During the 2019–20 season, Ojo appeared in 22 EuroLeague games with Crvena zvezda, averaging 4.1 points and 3 rebounds per game. On March 9, 2020, against FMP, Ojo recorded 10 points and 2 rebounds in what would be his final game. The season was temporarily suspended three days later and canceled definitely in May 2020 due to the COVID-19 pandemic in all competitions the Zvezda has played.

During two seasons he played with Crvena zvezda, Ojo appeared in 108 games in domestic, regional and European competitions.

==Career statistics==

===EuroLeague===
Source

| Year | Team | GP | GS | MPG | FG% | 3P% | FT% | RPG | APG | SPG | BPG | PPG | PIR |
|---|---|---|---|---|---|---|---|---|---|---|---|---|---|
| 2019–20 | Crvena zvezda | 22 | 3 | 11.4 | .622 | .000 | .761 | 3.0 | .3 | .8 | .2 | 4.1 | 5.0 |

===EuroCup===
Source

| Year | Team | GP | GS | MPG | FG% | 3P% | FT% | RPG | APG | SPG | BPG | PPG | PIR |
|---|---|---|---|---|---|---|---|---|---|---|---|---|---|
| 2018–19 | Crvena zvezda | 16 | 2 | 15:09 | .707 | .000 | .647 | 4.5 | .4 | .5 | 0.9 | 6.5 | 10.4 |

===College===
Source

| Year | Team | GP | GS | MPG | FG% | 3P% | FT% | RPG | APG | SPG | BPG | PPG |
|---|---|---|---|---|---|---|---|---|---|---|---|---|
| 2012–13 | Florida State | 27 | 9 | 5.0 | .292 | .000 | .364 | 1.0 | .1 | .1 | .3 | .7 |
| 2013–14 | Florida State | 36 | 14 | 11.9 | .547 | .000 | .426 | 3.0 | .3 | .1 | .7 | 2.5 |
| 2014–15 | Florida State | 33 | 21 | 8.8 | .529 | .000 | .386 | 2.4 | .2 | .2 | .5 | 2.2 |
| 2015–16 | Florida State | Redshirt season |  |  |  |  |  |  |  |  |  |  |
| 2016–17 | Florida State | 35 | 34 | 12.2 | .564 | .000 | .806 | 3.2 | .2 | .3 | .9 | 4.9 |
| Career |  | 131 | 78 | 9.8 | .525 | .000 | .569 | 2.5 | .2 | .2 | .6 | 2.7 |

==Personal life==
Ojo wore a shoe size 21 (US sizing systems).
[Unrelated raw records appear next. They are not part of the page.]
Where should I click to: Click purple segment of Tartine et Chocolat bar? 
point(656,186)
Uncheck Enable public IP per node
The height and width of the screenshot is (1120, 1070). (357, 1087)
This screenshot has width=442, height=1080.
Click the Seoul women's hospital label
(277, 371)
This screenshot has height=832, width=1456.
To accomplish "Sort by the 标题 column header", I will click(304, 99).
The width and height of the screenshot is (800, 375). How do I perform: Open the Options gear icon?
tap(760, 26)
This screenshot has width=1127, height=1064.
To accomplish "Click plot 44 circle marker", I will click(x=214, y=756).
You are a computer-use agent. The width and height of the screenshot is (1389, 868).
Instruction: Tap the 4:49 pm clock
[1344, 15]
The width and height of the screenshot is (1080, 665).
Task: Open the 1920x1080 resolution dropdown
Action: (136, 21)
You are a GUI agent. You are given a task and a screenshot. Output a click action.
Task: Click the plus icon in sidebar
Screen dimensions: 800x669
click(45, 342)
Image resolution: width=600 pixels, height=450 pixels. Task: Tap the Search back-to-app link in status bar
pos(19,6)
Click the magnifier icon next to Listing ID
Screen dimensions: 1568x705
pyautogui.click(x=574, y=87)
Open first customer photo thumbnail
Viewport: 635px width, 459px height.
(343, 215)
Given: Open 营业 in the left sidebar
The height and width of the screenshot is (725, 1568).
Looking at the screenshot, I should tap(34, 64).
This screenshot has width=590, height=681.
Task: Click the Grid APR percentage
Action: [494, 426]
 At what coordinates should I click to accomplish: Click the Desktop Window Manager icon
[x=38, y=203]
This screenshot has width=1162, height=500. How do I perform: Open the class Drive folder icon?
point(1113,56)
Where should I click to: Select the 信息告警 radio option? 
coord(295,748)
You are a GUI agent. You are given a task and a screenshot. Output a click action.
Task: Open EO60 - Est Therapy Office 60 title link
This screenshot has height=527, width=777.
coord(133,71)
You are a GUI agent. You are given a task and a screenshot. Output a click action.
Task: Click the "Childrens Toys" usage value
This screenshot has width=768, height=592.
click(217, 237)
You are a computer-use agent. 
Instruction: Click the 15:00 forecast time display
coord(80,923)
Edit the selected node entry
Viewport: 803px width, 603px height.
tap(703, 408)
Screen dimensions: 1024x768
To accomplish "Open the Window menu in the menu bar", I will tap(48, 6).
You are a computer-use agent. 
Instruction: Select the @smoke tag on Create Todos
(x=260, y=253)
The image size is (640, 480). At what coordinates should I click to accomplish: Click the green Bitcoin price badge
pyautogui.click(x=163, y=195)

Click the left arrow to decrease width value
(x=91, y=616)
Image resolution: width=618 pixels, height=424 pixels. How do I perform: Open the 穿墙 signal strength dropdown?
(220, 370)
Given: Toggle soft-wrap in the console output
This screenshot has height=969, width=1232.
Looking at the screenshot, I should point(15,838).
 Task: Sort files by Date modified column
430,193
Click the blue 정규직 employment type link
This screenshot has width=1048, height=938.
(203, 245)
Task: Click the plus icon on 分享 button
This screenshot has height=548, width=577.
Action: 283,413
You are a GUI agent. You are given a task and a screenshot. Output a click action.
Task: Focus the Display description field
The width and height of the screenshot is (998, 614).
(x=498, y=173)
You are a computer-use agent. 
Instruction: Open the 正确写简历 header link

Nike invested in a US$15,000 machine to create a shoe to properly fit Ojo.

===Death===
On August 7, 2020, he unexpectedly died from a heart attack during training in Belgrade, Serbia, at the age of 27 whilst also testing positive for COVID-19. He was conducting an individual training session at the Partizan Stadium when he collapsed. Crvena zvezda requested an investigation from the authorities regarding his death. Reportedly, he did not have a training permit because he tested positive for COVID-19 in July.

A moment of silence was held before all 7DAYS EuroCup and Turkish Airlines EuroLeague games in Round 1 of the 2020–21 season in his memory, as well as the late CSKA Moscow team doctor Roman Abzhelilov. The same was held in the ABA League.